» EXTRACT PROVIDED
After a very sad and joyless childhood he was educated at the Knabenschule Elbing. Then he completed an apprenticeship as a cabinet maker and pursued this trade until 1911.

From 1906 to 1911, he was a member on the board of directors of the local sickness-fund for cabinetmakers (Ortskrankenkasse der Tischler). Furthermore he was the chairman of the local branch of the German Woodworkers Association (Deutscher Holzarbeiter-Verband) as well as a member of the Industrial Court at Elbing from 1909 to 1911.

After that Trinowitz was from 1911 to 1919 the Union Official (Gewerkschaftssekretär) for the Branch at Tilsit. In 1919 he was appointed as District Manager (Gauvorsteher) of the large district of East Prussia of the German Woodworkers Association until his death in 1929. His post was Tilsit until 1926 and then Königsberg). In the years 1912, 1922 and 1925 Trinowitz was delegate at the German labour union congresses of the wood workers.

Trinowitz was, from 1919 to 1921, Member of the Prussian House of Representatives (Preußischer Landtag). In addition, he was, from 1919 to 1925, Member of the City Council of Tilsit as well as a member of the provisional German Council on Economic Affairs (Reichswirtschaftsrat) as a representative of the trades' workers from 1921 until 1929.

In Tilsit Trinowitz was also the chairman of the local Social Democratic Party of Germany's Council of Education as well as a member on the board of directors of the local Consumers' Co-operative from 1914 to 1926. He was deemed unfit for military service in World War I because of a work related accident as cabinetmaker, which caused the loss of his right thumb. Prior to World War I, he encountered difficulties with the police by defamation of Emperor Wilhelm II in a public speech.

Heinrich August Trinowitz represented the social democratic politicians and activists of the trade-unionism, who abolished the German Imperial Monarchy (Deutsches Kaiserreich) and established the first parliamentarian German Republic, known as the Weimar Republic or officially as Deutsches Reich.

Also, he was a journalist for the party and union press.

» EXERCISE DETAILS
Reproduce in full, word for word, the biography of Heinrich August Trinowitz shown above.

» LISTED RECORDS
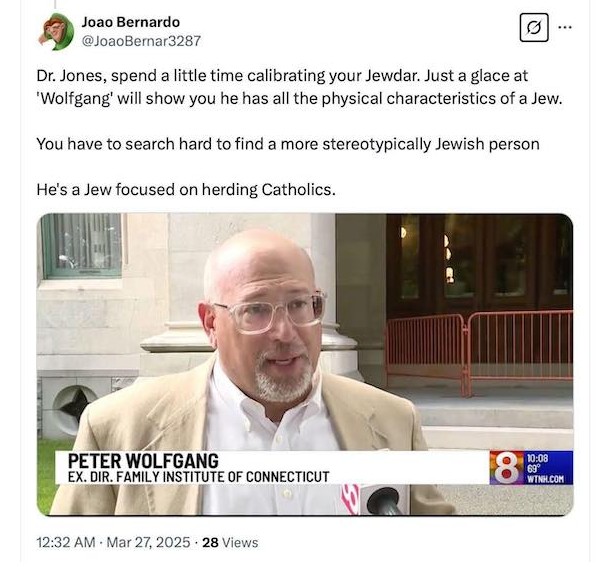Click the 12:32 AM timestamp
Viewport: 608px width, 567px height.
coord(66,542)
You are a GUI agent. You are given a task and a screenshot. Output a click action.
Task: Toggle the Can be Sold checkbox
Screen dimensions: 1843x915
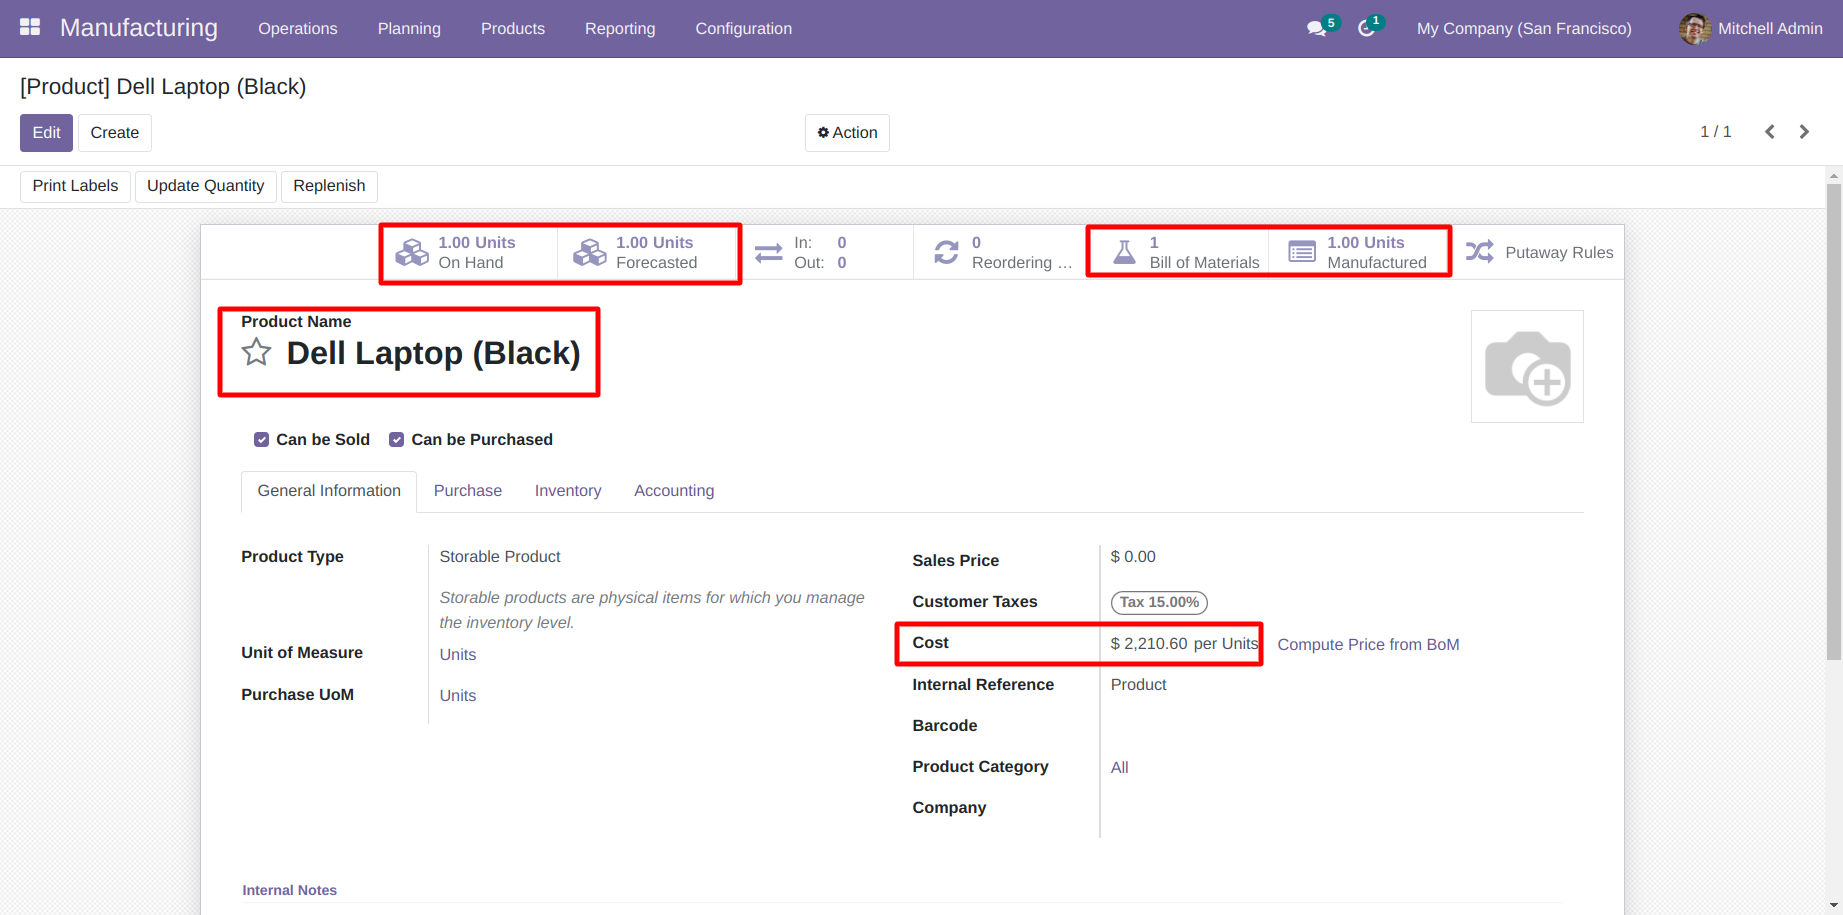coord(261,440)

» TASK SOLUTION
After a very sad and joyless childhood he was educated at the Knabenschule Elbing. Then he completed an apprenticeship as a cabinet maker and pursued this trade until 1911.

From 1906 to 1911, he was a member on the board of directors of the local sickness-fund for cabinetmakers (Ortskrankenkasse der Tischler). Furthermore he was the chairman of the local branch of the German Woodworkers Association (Deutscher Holzarbeiter-Verband) as well as a member of the Industrial Court at Elbing from 1909 to 1911.

After that Trinowitz was from 1911 to 1919 the Union Official (Gewerkschaftssekretär) for the Branch at Tilsit. In 1919 he was appointed as District Manager (Gauvorsteher) of the large district of East Prussia of the German Woodworkers Association until his death in 1929. His post was Tilsit until 1926 and then Königsberg). In the years 1912, 1922 and 1925 Trinowitz was delegate at the German labour union congresses of the wood workers.

Trinowitz was, from 1919 to 1921, Member of the Prussian House of Representatives (Preußischer Landtag). In addition, he was, from 1919 to 1925, Member of the City Council of Tilsit as well as a member of the provisional German Council on Economic Affairs (Reichswirtschaftsrat) as a representative of the trades' workers from 1921 until 1929.

In Tilsit Trinowitz was also the chairman of the local Social Democratic Party of Germany's Council of Education as well as a member on the board of directors of the local Consumers' Co-operative from 1914 to 1926. He was deemed unfit for military service in World War I because of a work related accident as cabinetmaker, which caused the loss of his right thumb. Prior to World War I, he encountered difficulties with the police by defamation of Emperor Wilhelm II in a public speech.

Heinrich August Trinowitz represented the social democratic politicians and activists of the trade-unionism, who abolished the German Imperial Monarchy (Deutsches Kaiserreich) and established the first parliamentarian German Republic, known as the Weimar Republic or officially as Deutsches Reich.

Also, he was a journalist for the party and union press.